IBM is urging customers to quickly patch a critical vulnerability in its API Connect platform that could allow remote attackers to bypass authentication.

The company describes API Connect as a full lifecycle application programming interface (API) gateway used “to create, test, manage, secure, analyze, and socialize APIs.”

It particularly touts it as a way to “unlock the potential of agentic AI” by providing a central point of control for access to AI services via APIs. The platform also includes API Agent, which automates tasks across the API lifecycle using AI.

A key component is a customizable self-service portal that allows developers to easily onboard themselves, and to discover and consume multiple types of API, including SOAP, REST, events, ASyncAPIs, GraphQL, and others.

The flaw, tracked as CVE-2025-13915, affects IBM API Connect versions 10.0.8.0 through 10.0.8.5, and version 10.0.11.0, and could give unauthorized access to the exposed applications, with no user interaction required.

An architectural assumption is broken

“CVE-2025-13915 is not best understood as a security bug,” said Sanchit Vir Gogia, chief analyst at Greyhound Research. “It is better understood as a moment where a long standing architectural assumption finally breaks in the open. The assumption is simple and deeply embedded in enterprise design: If traffic passes through the API gateway, identity has been enforced and trust has been established. This vulnerability proves that assumption can fail completely.”

He noted that the classification of the weakness, which maps to CWE-305, is important because it rules out a whole class of what he called comforting explanations. “This is not stolen credentials. It is not role misconfiguration. It is not a permissions mistake,” he said. “The authentication enforcement itself can be circumvented.”

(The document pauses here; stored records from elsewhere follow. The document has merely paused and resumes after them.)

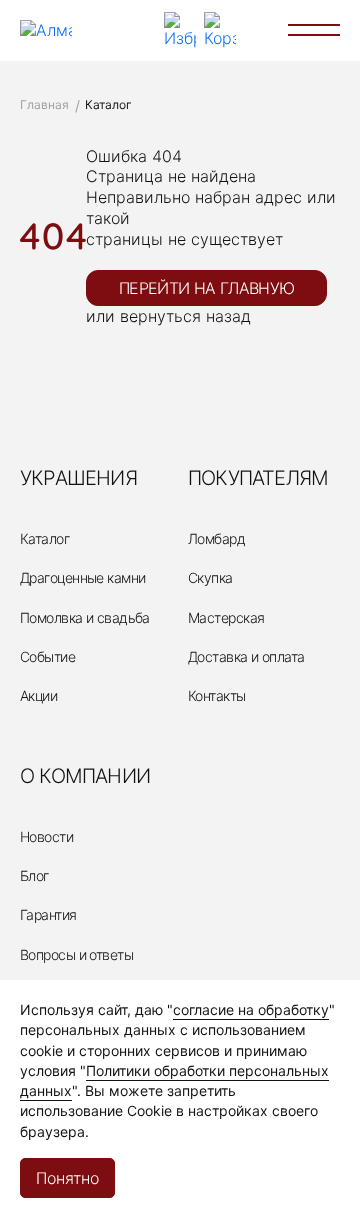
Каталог (44, 538)
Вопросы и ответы (76, 954)
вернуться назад (185, 316)
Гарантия (48, 914)
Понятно (67, 1178)
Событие (47, 656)
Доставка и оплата (246, 656)
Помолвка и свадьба (85, 617)
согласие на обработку (251, 1009)
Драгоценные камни (82, 577)
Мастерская (226, 617)
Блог (34, 875)
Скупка (210, 577)
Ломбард (216, 538)
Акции (38, 695)
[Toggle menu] (314, 30)
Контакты (217, 695)
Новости (46, 836)
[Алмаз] (46, 30)
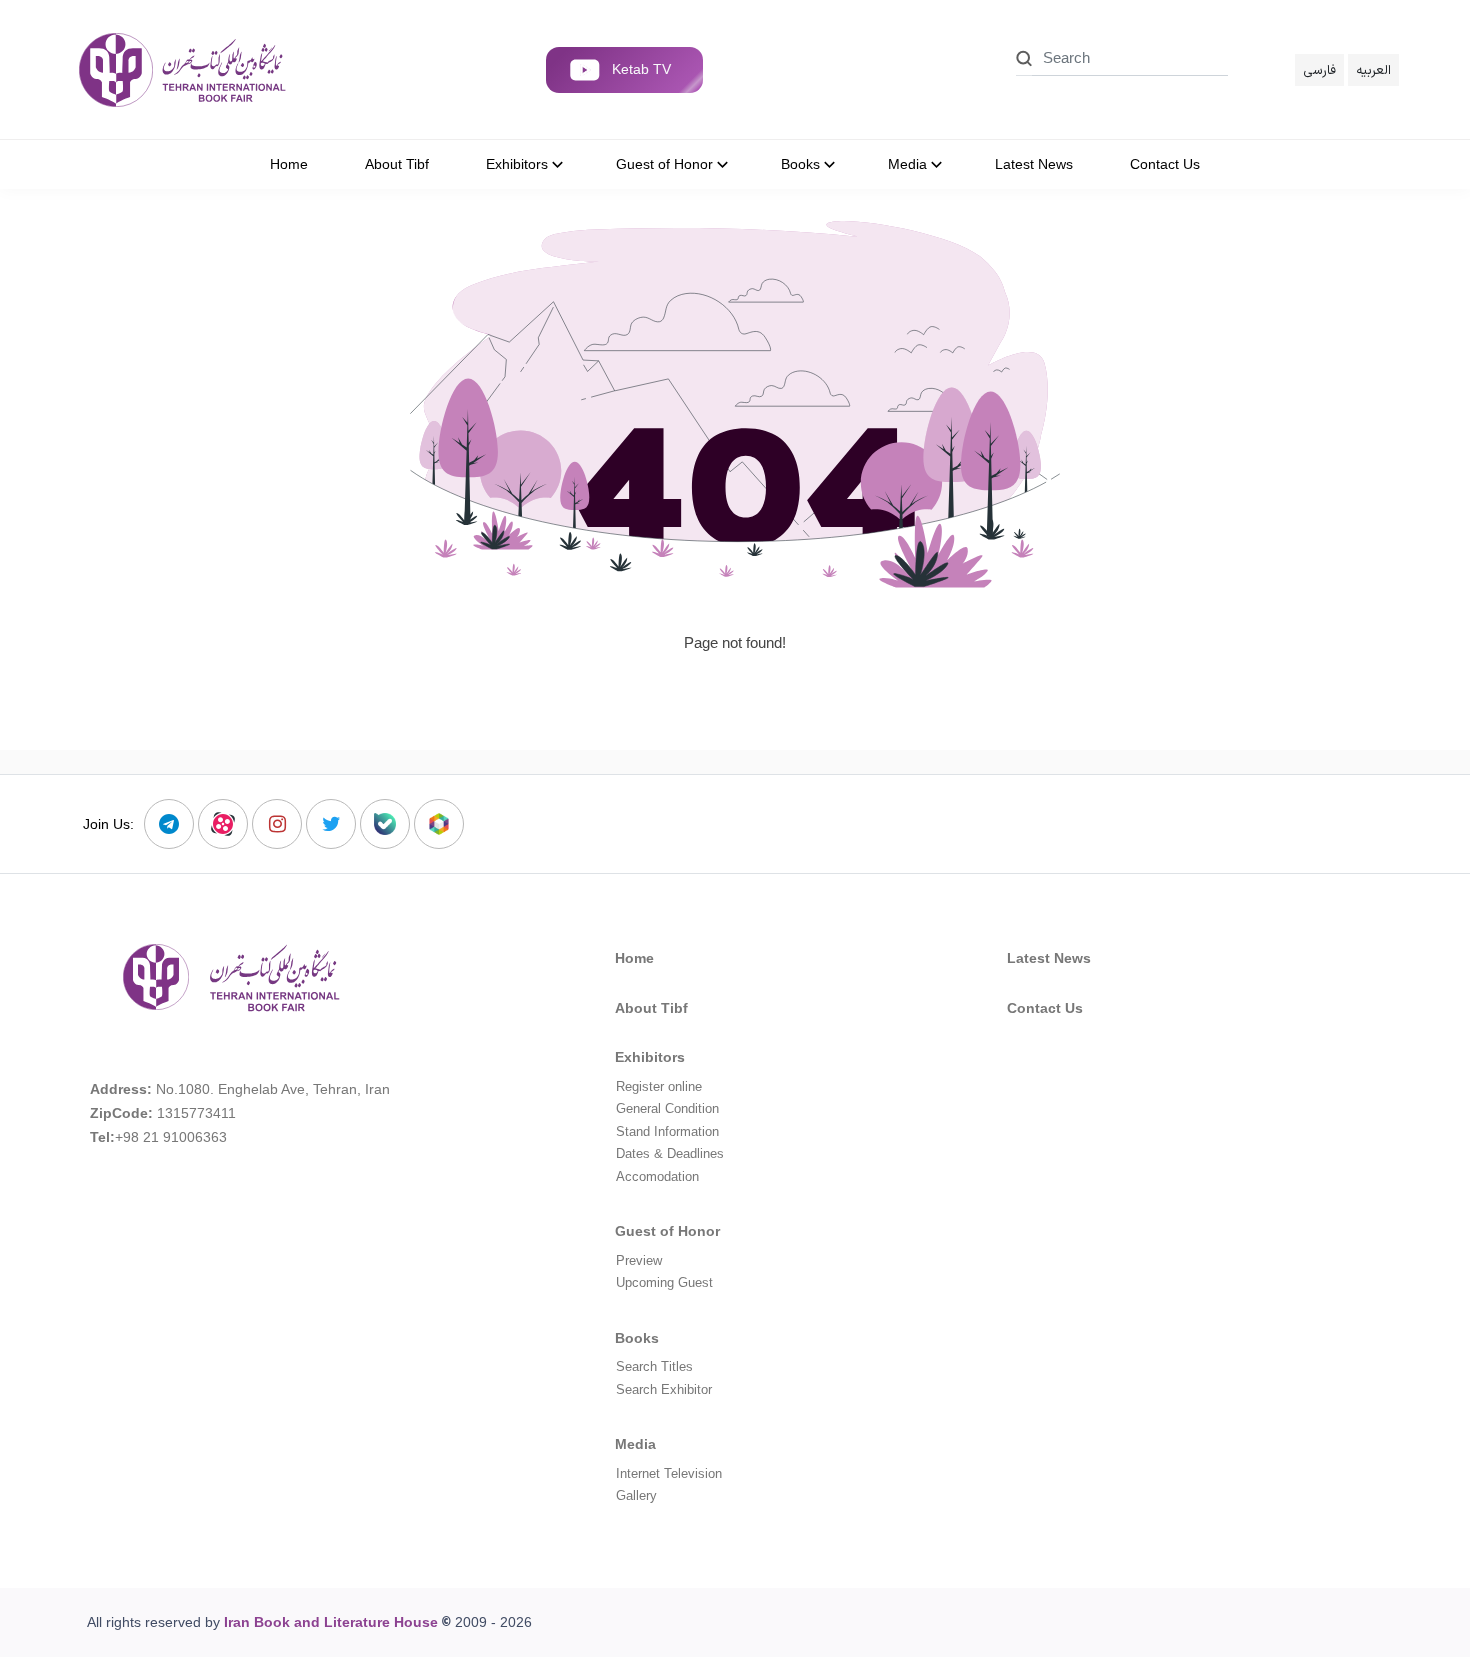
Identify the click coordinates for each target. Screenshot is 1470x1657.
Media (635, 1444)
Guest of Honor (667, 1231)
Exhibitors (650, 1057)
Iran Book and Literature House (331, 1622)
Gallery (636, 1495)
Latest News (1049, 958)
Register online (659, 1086)
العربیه (1373, 69)
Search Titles (654, 1366)
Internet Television (669, 1473)
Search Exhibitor (664, 1389)
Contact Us (1045, 1008)
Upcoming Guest (664, 1282)
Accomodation (657, 1176)
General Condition (667, 1108)
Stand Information (667, 1131)
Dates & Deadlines (670, 1153)
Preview (639, 1260)
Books (637, 1338)
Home (634, 958)
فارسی (1319, 69)
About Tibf (651, 1008)
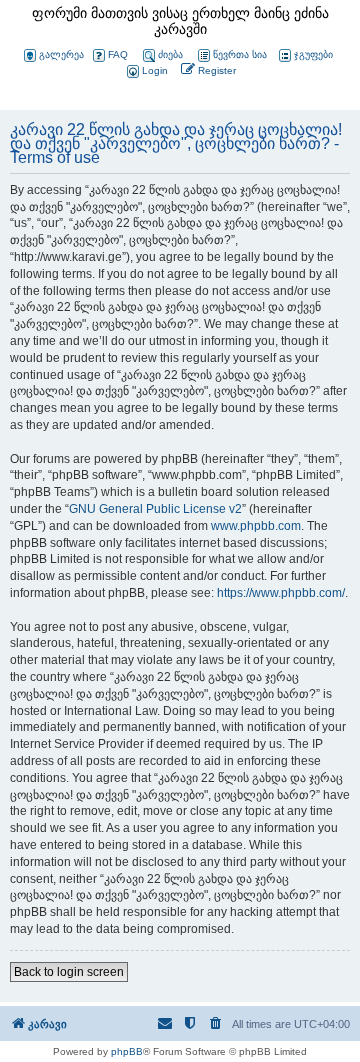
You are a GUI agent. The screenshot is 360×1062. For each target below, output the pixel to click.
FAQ (118, 54)
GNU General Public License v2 (155, 509)
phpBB (127, 1051)
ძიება (170, 54)
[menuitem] (146, 71)
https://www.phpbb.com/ (281, 593)
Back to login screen (69, 972)
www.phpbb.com (256, 526)
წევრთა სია (240, 54)
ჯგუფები (313, 54)
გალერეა (61, 54)
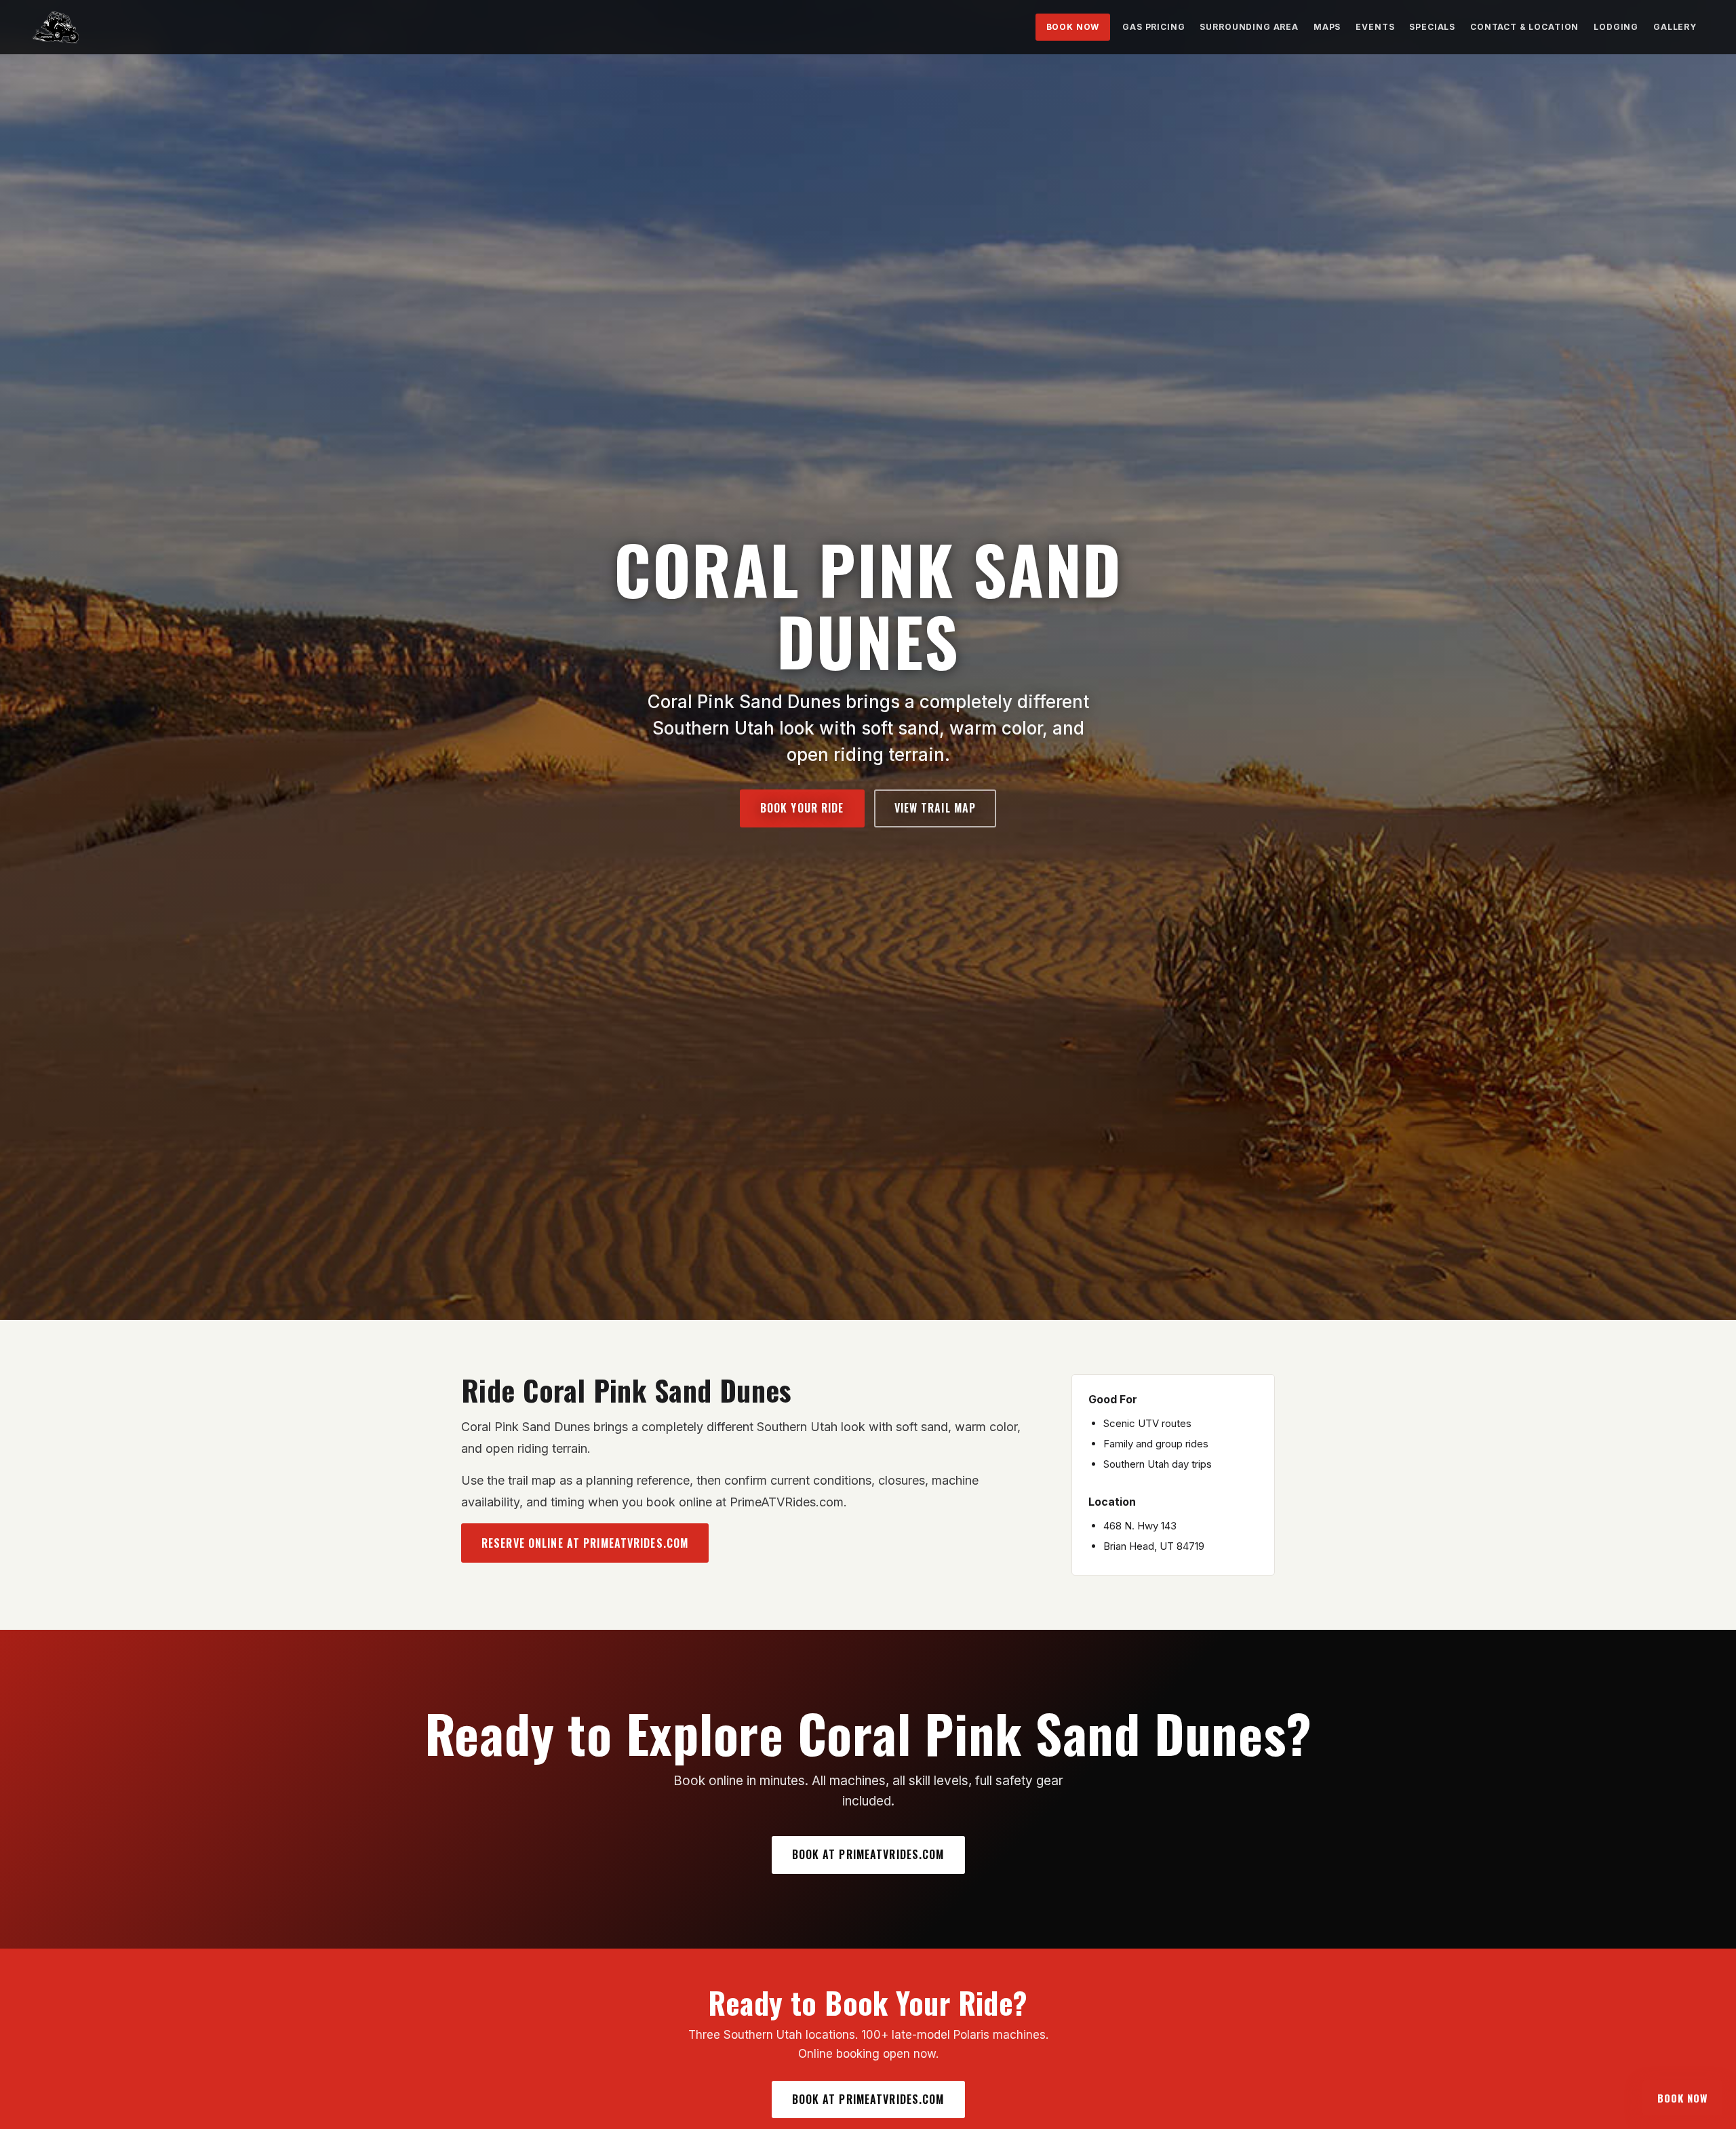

When that happens, he explained, downstream services do not simply face elevated risk, they lose the foundation on which their access decisions were built because they do not revalidate identity. They were never designed to; they inherit trust.

“Once enforcement fails upstream, inherited trust becomes unearned trust, and the exposure propagates silently,” he said. “This class of vulnerability aligns with automation, broad scanning, and opportunistic probing rather than careful targeting.”

Interim fixes provided

IBM said that the issue was discovered during internal testing, and it has provided interim fixes for each affected version of the software, with individual update details for VMware, OCP/CP4I, and Kubernetes.

The only mitigation suggested for the flaw, according to IBM’s security bulletin, is this: “Customers unable to install the interim fix should disable self-service sign-up on their Developer Portal if enabled, which will help minimize their exposure to this vulnerability.”

The company also notes in its installation instructions for the fixes that the image overrides described in the document must be removed when upgrading to the next release or fixpack.

This, said Gogia, further elevates the risk. “That is not a cosmetic detail,” he noted. “Management planes define configuration truth, lifecycle control, and operational authority across the platform. When remediation touches this layer, the vulnerability sits close to the control core, not at an isolated gateway edge. That raises both blast radius and remediation risk.”

This is because errors in these areas can turn into prolonged exposure or service instability. “[Image overrides] also introduce a governance hazard: Image overrides create shadow state; if they are not explicitly removed later, they persist quietly,” he pointed out. “Over time, they drift out of visibility, ownership, and audit scope. This is how temporary fixes turn into long term risk.”

Most valuable outcome: Learning

He added that the operational challenges involved in remediation are not so much in knowing what has to be done, but in doing it fast enough without breaking the business. And, he said, API governance now needs to include up to date inventories of APIs, their versions, dependencies, and exposure points, as well as monitoring of behavior.

“The most valuable outcome here is not closure,” Gogia observed. “It is learning. Enterprises should ask what would have happened if this flaw had been exploited quietly for weeks. Which services would have trusted the gateway implicitly? Which logs would have shown abnormal behavior? Which teams would have noticed first? Those answers reveal whether trust assumptions are visible or invisible. Organizations that stop at patching will miss a rare opportunity to strengthen resilience before the next control plane failure arrives.”